[Start of Attachment]

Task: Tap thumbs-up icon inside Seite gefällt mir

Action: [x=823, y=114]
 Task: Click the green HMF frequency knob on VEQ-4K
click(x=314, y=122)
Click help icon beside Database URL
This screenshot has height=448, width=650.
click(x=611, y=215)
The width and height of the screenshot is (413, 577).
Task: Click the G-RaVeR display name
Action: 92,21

[End of Attachment]

▸ **Directions for this task**: Copy each line of the data exactly, leaving nothing out.

▸ **Output of the task**:
Task: Tap thumbs-up icon inside Seite gefällt mir

Action: [x=823, y=114]
 Task: Click the green HMF frequency knob on VEQ-4K
click(x=314, y=122)
Click help icon beside Database URL
This screenshot has height=448, width=650.
click(x=611, y=215)
The width and height of the screenshot is (413, 577).
Task: Click the G-RaVeR display name
Action: 92,21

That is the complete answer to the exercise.